===== Data records =====
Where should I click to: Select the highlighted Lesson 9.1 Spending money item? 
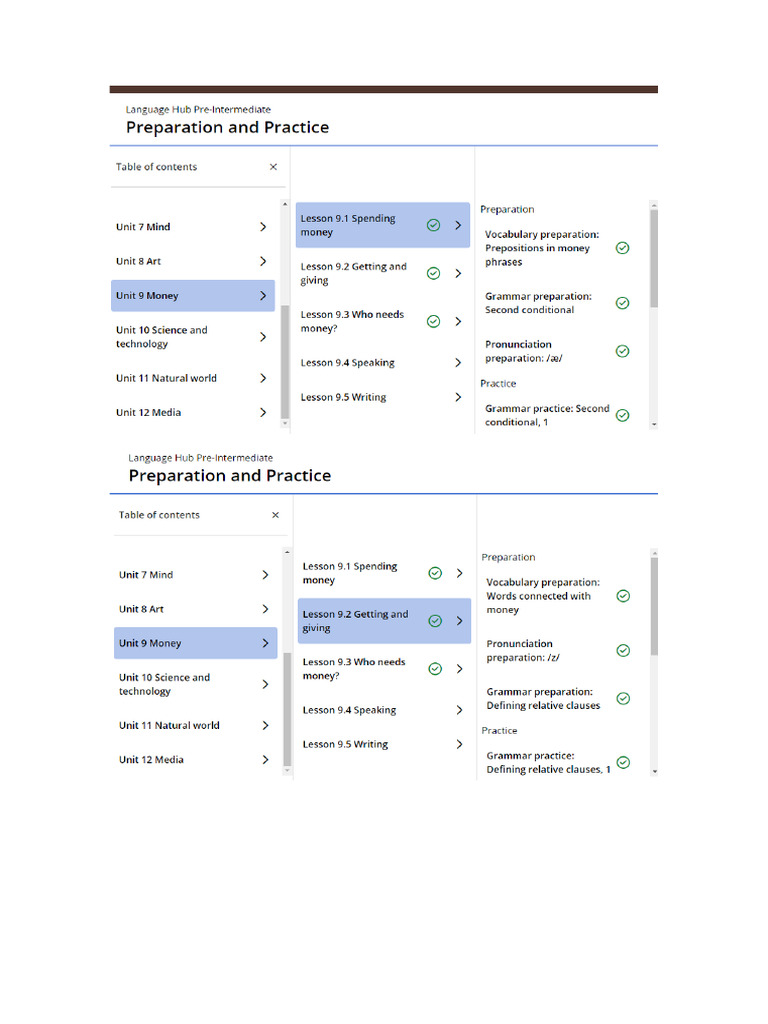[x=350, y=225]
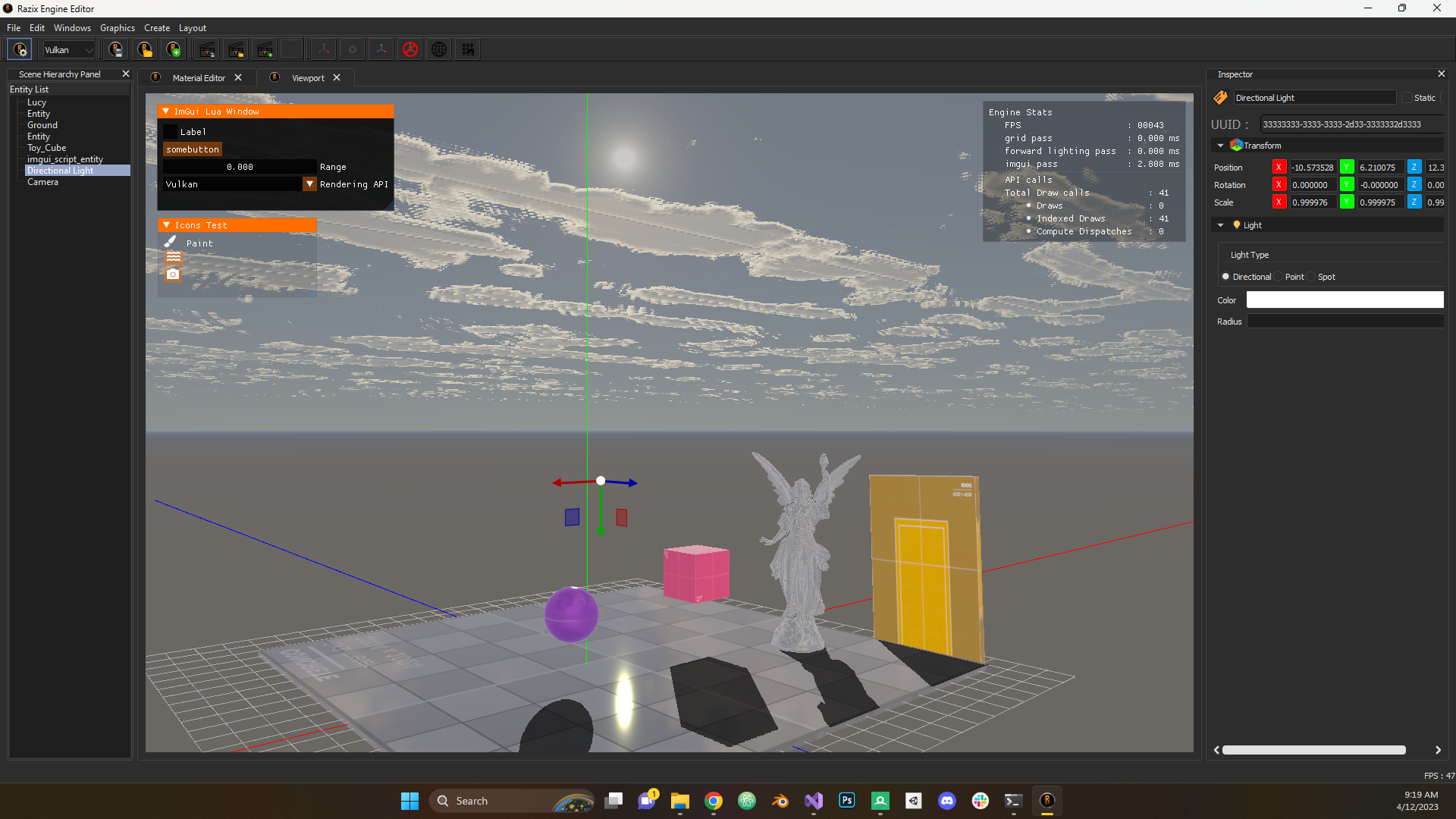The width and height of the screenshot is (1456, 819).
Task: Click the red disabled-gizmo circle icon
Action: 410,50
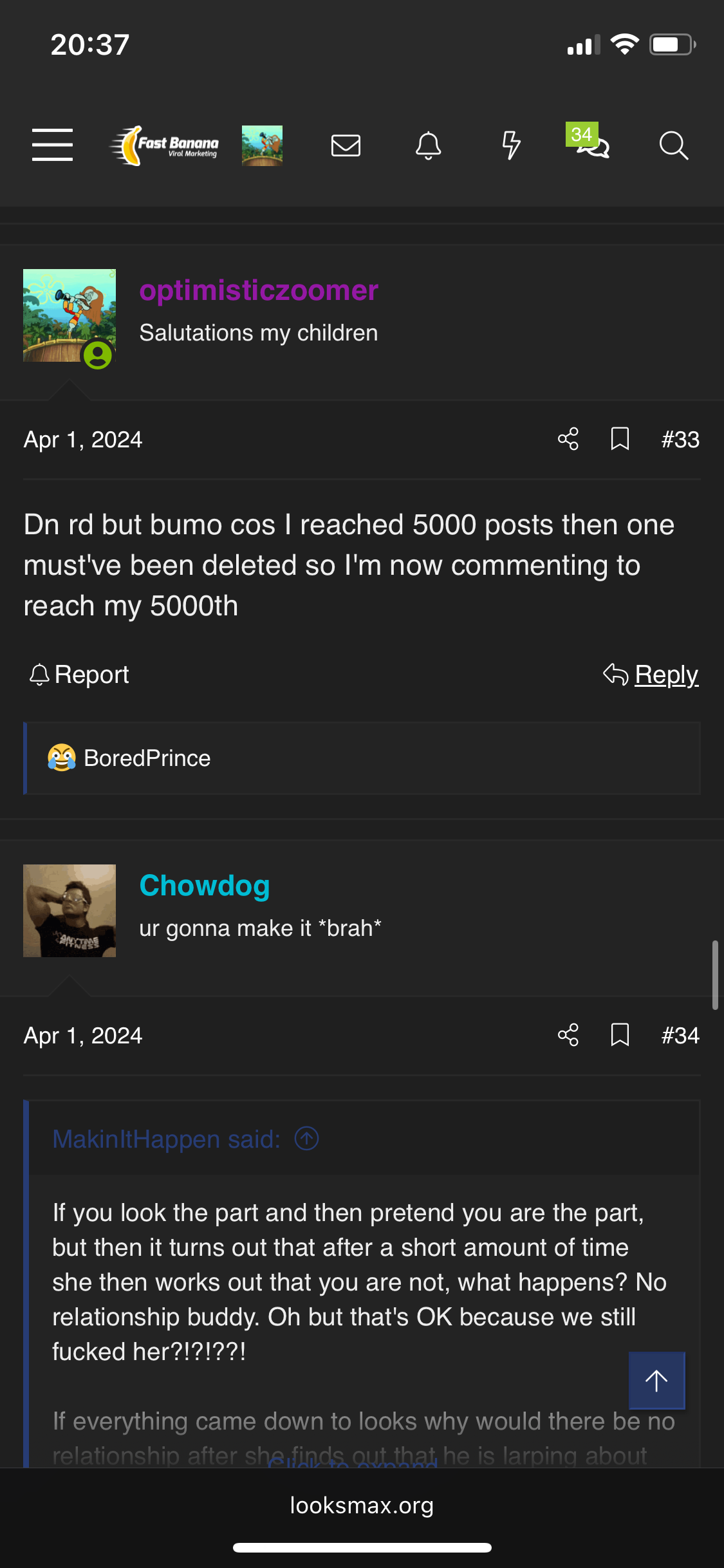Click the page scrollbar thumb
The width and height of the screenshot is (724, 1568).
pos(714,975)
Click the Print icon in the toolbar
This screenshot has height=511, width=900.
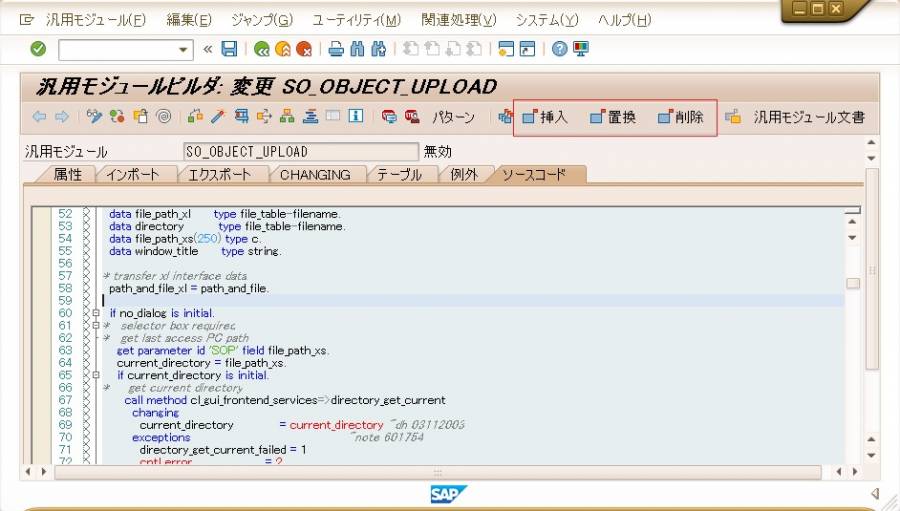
=====
§ What you will do
Render all of the entries above as a numbered list, skipping blank lines and leaving out the pictures.

§ The result
1. Where should I click to: Select the highlighted Lesson 9.1 Spending money item? 
2. [x=350, y=225]
3. The width and height of the screenshot is (1456, 819).
4. Task: Click the red disabled-gizmo circle icon
5. Action: 410,50
6. Click the page scrollbar thumb
7. The width and height of the screenshot is (724, 1568).
8. pos(714,975)
9. Click the Print icon in the toolbar
10. This screenshot has height=511, width=900.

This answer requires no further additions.